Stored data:
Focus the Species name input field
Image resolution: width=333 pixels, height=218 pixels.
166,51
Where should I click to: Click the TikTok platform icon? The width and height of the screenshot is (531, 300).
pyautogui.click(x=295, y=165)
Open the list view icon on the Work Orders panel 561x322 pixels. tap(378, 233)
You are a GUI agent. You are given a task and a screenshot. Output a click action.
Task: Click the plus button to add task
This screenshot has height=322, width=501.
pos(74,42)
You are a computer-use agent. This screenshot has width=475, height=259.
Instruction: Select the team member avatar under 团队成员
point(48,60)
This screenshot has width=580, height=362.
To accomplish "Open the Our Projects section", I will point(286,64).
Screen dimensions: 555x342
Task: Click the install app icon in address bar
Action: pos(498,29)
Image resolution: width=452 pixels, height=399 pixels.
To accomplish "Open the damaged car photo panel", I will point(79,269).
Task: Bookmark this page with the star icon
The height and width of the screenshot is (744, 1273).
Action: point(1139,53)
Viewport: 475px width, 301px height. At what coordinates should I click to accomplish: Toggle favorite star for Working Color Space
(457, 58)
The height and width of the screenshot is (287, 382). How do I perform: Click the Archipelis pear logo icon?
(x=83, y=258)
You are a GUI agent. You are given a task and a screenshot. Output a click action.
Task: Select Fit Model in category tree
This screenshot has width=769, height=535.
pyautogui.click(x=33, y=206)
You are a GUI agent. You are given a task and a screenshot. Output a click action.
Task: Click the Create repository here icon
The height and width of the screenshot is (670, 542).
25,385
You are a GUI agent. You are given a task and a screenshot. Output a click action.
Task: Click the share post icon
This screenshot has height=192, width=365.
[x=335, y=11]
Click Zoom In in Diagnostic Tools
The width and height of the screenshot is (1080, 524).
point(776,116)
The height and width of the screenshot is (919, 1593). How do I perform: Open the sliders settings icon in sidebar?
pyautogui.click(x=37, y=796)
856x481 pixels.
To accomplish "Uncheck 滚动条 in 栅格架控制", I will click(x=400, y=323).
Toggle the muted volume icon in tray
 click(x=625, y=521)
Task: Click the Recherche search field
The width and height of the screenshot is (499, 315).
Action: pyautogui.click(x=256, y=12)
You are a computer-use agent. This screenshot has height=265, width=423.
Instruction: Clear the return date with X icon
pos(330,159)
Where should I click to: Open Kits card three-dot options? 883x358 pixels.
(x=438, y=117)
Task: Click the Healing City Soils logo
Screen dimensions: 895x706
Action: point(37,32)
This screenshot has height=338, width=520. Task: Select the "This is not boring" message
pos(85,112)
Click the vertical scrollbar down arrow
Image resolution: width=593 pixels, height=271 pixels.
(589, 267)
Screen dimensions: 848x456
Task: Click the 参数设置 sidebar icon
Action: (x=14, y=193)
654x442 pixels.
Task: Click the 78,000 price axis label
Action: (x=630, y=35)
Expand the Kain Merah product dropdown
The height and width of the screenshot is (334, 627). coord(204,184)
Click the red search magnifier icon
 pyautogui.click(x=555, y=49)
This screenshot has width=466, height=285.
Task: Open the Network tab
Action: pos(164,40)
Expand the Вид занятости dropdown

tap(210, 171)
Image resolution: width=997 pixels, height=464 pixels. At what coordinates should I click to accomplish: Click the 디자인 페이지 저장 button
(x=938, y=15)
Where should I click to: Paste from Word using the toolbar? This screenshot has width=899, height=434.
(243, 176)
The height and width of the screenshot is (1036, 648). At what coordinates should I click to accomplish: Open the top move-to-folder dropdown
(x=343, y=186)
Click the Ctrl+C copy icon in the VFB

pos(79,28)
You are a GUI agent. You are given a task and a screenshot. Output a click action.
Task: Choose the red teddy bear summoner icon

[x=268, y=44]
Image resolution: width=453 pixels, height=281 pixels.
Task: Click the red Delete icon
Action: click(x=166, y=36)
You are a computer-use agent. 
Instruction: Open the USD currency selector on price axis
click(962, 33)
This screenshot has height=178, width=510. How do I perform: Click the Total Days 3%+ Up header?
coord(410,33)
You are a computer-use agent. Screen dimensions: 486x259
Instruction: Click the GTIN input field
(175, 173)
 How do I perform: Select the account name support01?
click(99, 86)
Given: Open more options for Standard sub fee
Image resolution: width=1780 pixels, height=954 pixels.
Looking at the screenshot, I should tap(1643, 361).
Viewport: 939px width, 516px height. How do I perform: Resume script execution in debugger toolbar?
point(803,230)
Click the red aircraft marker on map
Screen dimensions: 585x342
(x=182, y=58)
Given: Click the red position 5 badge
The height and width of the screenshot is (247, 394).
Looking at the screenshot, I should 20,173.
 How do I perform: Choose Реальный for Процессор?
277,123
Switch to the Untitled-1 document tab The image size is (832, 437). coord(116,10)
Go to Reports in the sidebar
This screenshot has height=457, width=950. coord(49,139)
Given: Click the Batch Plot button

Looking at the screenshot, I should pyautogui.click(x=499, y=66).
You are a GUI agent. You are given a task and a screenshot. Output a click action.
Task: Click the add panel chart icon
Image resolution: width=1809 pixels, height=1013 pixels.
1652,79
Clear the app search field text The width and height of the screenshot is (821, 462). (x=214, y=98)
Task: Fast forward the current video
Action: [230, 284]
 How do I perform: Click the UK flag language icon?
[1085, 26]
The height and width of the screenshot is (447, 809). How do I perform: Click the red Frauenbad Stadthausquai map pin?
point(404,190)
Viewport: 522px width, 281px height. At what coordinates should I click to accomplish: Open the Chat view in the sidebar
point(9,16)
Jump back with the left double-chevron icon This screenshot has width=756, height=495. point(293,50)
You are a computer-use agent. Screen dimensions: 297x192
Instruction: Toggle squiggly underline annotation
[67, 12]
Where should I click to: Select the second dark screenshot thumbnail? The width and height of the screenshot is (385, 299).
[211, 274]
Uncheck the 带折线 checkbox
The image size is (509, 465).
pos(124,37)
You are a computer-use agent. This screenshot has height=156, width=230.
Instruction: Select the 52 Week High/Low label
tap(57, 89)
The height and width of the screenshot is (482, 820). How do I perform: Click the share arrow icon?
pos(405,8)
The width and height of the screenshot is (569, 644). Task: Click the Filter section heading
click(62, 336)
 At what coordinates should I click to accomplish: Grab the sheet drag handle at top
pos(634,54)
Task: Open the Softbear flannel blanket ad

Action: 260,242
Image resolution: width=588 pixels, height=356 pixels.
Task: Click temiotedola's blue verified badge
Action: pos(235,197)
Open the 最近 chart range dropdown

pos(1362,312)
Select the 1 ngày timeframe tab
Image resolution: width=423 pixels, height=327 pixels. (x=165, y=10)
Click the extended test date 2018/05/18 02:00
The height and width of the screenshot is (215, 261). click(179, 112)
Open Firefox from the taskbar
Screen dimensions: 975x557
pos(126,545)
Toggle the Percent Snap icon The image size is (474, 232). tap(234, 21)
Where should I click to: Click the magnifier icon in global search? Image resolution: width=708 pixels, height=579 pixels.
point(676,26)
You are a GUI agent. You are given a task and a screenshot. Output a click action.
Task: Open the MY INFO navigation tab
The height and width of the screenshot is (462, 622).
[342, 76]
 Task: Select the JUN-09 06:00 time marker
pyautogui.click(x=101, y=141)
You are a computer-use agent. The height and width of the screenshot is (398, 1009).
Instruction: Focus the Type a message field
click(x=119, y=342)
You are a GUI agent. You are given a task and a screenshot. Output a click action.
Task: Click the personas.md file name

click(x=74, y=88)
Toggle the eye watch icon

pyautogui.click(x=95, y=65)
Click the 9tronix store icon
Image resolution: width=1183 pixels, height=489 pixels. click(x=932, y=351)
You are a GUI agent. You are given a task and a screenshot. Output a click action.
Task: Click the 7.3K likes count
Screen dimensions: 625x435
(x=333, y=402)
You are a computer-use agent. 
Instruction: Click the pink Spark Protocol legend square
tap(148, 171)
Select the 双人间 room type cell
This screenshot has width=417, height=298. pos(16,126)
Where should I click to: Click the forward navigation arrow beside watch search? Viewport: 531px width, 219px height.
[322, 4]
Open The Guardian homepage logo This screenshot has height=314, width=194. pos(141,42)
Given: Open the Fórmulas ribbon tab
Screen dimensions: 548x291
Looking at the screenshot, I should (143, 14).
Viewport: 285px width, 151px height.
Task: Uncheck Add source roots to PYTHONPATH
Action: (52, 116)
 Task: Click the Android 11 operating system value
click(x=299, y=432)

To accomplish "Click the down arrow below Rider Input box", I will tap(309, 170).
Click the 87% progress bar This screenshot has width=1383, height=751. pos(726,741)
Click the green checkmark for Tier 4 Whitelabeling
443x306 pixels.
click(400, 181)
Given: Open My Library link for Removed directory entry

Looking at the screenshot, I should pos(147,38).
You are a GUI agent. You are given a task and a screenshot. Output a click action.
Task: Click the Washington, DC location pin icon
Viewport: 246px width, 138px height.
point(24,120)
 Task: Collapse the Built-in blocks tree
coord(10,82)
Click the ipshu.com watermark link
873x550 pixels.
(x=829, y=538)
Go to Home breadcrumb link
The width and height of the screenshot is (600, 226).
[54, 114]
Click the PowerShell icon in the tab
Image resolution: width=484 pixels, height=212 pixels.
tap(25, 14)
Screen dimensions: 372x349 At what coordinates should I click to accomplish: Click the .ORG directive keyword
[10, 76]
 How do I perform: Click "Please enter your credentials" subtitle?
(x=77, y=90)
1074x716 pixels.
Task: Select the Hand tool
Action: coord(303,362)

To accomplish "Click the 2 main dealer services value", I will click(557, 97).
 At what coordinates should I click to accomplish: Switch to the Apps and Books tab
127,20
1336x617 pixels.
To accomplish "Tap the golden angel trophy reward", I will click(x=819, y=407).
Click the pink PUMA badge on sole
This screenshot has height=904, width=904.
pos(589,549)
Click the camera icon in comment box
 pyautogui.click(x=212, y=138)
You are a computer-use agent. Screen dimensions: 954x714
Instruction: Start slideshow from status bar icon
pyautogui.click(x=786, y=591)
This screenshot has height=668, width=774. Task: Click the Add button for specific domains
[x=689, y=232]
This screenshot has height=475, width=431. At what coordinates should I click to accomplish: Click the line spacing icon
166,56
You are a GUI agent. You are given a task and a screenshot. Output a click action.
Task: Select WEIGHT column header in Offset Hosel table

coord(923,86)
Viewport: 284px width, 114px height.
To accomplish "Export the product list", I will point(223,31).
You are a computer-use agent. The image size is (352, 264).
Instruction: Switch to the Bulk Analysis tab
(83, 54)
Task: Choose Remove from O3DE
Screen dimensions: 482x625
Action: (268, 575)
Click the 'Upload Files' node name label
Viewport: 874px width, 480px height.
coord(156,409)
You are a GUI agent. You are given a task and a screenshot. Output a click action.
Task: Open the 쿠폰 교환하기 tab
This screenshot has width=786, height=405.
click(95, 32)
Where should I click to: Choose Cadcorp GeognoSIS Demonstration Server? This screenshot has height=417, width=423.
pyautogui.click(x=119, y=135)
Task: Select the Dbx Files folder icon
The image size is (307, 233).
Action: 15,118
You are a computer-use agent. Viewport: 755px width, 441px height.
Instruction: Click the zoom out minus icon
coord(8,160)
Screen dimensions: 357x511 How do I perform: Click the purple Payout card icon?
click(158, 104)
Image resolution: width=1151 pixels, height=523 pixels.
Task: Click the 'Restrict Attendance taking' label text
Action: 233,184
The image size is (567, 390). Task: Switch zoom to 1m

- _Exercise instructions_:
Please copy the line that contains "Task: Choose Remove from O3DE" and each line after it through the end of the records, exactly, and no other lines.

- _Solution below_:
Task: Choose Remove from O3DE
Screen dimensions: 482x625
Action: (268, 575)
Click the 'Upload Files' node name label
Viewport: 874px width, 480px height.
coord(156,409)
You are a GUI agent. You are given a task and a screenshot. Output a click action.
Task: Open the 쿠폰 교환하기 tab
This screenshot has width=786, height=405.
click(95, 32)
Where should I click to: Choose Cadcorp GeognoSIS Demonstration Server? This screenshot has height=417, width=423.
pyautogui.click(x=119, y=135)
Task: Select the Dbx Files folder icon
The image size is (307, 233).
Action: 15,118
You are a computer-use agent. Viewport: 755px width, 441px height.
Instruction: Click the zoom out minus icon
coord(8,160)
Screen dimensions: 357x511 How do I perform: Click the purple Payout card icon?
click(158, 104)
Image resolution: width=1151 pixels, height=523 pixels.
Task: Click the 'Restrict Attendance taking' label text
Action: 233,184
The image size is (567, 390). Task: Switch zoom to 1m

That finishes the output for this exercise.